As a data matching geek I always love reading about how others have made the great but fearful journey into the data matching world.
This week Wayne Colless of the Australian Attorney-General’s Department kindly made a document about data matching public on the DataQualityPro site. The full title is “Improving the Integrity of Identity Data – Data Matching Better Practice Guidelines, 2009”. Link here.
As Wayne explains in a discussion in the LinkedIn Data Matching group: Australia has no national unique identifier for individuals (such as the US SSN or the number recorded on national ID cards used in many other countries) that can be used, so the matching has to involve only non-unique values such as name, address and dates of birth.

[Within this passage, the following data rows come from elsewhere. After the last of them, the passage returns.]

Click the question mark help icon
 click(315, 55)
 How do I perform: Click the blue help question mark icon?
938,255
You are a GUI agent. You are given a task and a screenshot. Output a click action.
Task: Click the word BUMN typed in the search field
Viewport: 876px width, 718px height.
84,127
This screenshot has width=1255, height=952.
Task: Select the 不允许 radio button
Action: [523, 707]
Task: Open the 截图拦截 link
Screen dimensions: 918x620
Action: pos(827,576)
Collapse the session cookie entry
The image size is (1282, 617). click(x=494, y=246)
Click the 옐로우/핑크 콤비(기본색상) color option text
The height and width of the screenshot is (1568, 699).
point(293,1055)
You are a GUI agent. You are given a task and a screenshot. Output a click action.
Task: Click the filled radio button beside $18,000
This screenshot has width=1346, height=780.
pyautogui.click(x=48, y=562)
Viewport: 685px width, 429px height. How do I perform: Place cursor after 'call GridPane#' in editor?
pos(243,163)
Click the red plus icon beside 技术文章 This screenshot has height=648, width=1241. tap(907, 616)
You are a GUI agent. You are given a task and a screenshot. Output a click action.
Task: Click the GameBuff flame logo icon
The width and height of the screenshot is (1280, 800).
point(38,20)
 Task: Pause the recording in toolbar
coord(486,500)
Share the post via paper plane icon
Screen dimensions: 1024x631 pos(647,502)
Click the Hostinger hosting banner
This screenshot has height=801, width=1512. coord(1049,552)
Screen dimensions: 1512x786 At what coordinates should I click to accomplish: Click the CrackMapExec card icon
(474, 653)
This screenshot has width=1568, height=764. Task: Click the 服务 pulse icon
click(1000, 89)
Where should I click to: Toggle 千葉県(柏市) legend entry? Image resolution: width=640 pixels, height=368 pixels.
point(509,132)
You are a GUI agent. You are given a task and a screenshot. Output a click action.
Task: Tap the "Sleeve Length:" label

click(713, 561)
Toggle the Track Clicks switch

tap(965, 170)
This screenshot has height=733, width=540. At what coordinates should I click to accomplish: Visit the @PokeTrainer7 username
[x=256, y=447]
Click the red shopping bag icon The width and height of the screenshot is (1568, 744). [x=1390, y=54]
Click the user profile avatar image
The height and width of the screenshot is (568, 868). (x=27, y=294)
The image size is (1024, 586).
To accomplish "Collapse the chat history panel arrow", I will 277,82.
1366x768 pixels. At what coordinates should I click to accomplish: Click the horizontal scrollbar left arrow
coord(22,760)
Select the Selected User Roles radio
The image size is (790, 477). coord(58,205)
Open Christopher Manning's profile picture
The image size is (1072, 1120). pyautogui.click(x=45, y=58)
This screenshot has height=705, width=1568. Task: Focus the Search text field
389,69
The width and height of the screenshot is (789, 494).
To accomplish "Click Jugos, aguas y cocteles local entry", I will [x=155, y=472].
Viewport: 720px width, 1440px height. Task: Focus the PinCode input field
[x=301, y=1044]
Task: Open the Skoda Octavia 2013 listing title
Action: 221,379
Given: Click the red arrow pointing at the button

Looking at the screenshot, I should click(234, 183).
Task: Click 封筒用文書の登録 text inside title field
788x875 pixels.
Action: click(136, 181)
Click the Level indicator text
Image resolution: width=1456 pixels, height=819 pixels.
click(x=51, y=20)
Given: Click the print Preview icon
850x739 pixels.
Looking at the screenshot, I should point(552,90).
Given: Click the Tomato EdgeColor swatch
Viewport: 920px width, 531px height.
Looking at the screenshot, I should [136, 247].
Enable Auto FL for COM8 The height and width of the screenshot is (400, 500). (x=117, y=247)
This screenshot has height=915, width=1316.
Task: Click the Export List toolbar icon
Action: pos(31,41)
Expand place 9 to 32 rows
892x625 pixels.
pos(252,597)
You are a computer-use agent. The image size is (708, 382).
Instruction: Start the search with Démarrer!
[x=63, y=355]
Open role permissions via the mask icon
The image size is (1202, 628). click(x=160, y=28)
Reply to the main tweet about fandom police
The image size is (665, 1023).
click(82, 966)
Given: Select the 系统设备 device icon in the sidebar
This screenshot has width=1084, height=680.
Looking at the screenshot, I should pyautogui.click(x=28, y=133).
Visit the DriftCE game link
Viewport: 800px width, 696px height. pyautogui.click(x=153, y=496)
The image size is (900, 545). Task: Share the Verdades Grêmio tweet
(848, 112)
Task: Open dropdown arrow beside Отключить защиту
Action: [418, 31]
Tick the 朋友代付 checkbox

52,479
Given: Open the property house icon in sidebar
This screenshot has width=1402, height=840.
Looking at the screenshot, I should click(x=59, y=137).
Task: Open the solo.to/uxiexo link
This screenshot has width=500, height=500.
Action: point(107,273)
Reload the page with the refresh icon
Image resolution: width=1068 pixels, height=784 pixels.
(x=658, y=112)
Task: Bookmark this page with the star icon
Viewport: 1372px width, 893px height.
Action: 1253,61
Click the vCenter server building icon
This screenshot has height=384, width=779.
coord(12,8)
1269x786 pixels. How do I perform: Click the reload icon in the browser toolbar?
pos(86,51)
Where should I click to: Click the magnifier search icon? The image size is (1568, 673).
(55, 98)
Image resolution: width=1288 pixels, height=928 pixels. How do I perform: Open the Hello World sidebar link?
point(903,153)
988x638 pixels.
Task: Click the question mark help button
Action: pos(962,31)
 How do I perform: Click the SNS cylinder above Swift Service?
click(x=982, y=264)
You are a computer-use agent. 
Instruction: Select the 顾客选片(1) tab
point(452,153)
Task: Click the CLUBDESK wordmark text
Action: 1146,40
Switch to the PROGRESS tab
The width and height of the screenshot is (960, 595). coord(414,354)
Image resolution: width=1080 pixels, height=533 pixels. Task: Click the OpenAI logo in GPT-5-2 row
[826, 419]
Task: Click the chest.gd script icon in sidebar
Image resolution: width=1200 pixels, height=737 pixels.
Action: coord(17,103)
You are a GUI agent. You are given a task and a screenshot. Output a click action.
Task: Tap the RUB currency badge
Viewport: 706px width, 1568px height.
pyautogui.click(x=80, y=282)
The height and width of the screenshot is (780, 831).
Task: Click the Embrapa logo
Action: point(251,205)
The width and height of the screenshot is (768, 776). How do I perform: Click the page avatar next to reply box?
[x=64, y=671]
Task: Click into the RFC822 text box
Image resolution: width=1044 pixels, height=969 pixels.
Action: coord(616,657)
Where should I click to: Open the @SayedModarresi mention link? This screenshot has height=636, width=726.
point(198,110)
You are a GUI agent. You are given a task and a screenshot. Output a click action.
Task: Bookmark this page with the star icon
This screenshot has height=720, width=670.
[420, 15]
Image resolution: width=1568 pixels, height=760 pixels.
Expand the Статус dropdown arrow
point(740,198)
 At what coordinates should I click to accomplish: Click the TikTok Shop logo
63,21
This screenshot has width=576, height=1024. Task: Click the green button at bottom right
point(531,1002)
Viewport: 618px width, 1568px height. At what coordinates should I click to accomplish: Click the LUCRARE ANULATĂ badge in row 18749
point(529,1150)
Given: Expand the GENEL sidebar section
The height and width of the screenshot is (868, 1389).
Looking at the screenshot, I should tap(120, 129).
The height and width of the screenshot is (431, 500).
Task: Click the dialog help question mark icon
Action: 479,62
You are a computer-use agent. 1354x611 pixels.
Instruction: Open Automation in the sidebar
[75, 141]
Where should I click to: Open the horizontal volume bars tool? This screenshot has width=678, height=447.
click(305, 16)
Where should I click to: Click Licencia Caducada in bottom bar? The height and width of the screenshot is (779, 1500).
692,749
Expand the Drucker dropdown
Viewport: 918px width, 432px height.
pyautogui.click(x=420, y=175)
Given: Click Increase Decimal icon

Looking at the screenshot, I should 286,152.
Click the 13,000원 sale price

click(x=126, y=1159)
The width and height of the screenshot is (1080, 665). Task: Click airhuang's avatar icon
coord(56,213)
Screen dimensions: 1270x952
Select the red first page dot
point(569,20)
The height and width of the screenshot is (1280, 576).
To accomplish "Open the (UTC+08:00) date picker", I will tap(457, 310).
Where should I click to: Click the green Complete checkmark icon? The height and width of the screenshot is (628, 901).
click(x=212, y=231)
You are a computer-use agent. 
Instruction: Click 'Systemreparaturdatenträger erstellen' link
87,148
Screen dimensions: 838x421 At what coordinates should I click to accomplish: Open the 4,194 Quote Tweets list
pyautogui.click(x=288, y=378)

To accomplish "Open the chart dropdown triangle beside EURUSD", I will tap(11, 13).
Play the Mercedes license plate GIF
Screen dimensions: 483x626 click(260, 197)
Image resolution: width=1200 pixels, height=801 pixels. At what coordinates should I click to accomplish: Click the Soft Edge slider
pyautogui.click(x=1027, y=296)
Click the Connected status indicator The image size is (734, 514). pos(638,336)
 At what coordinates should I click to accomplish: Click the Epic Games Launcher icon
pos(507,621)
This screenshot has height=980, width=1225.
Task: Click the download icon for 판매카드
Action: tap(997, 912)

The document gives a very thorough step by step guidance into matching individual’s names, addresses and birthdays. As the document says you may either build all the logic yourself or you may buy commercial software that does the same. But anyway you have to understand what the software does in order to tune the processes and set the thresholds meaningful to you.
As Australia is a nation mainly born through immigration the challenges with adapting the ruling Anglo-Saxon naming conventions to the reality of name formats coming from all over the world is very apparent. I like that the diversity issues is given a good thought in the document.
I also like that the document addresses a subject not mentioned as often as it should be, namely the challenges with embracing historical values in settling a match as seen in this figure taken from the document:
Whether you think you already know the dos and don’ts in data matching (and I guess you never know that) I really find the document worth reading.
Thanks for spreading news of Wayne’s contribution. I think it is so important for government departments to open their research in this way and share their approaches, by fostering collaboration between public and private sector on a global level we can create some excellent conversations and new thinking around problems like data matching.
It all starts with great mentions like this so thanks again.
This seems simplistic but it is anything but obvious in a country with very diverse ancestry, e.g. Australia or the U.S.A. (and probably many others, actually). Even more of a problem, no matter the ethnic diversity or lack thereof of the population, is integration of legacy data sources. Data matching on as few as 4 fields, if not done correctly, can completely befoul a data repository.
Thank you Dylan and Ellie for the comments and kind support for my blog.
Thanks Henrik for mentioning the Guidelines. My colleagues and I put a lot of effort into their development. They were the product of cooperation from a number of Australian government data matching practitioners with many years total experience. Hopefully even experienced data matching people will find some gem of insight in there somewhere.
They were also the produced with the knowledge gained from cross-agency data matching exercises designed to produce quantifiable evidence upon which practical advice could be developed and shared.
We sincerely hope that the Data Matching Better Practice Guidelines prove useful to all who access them.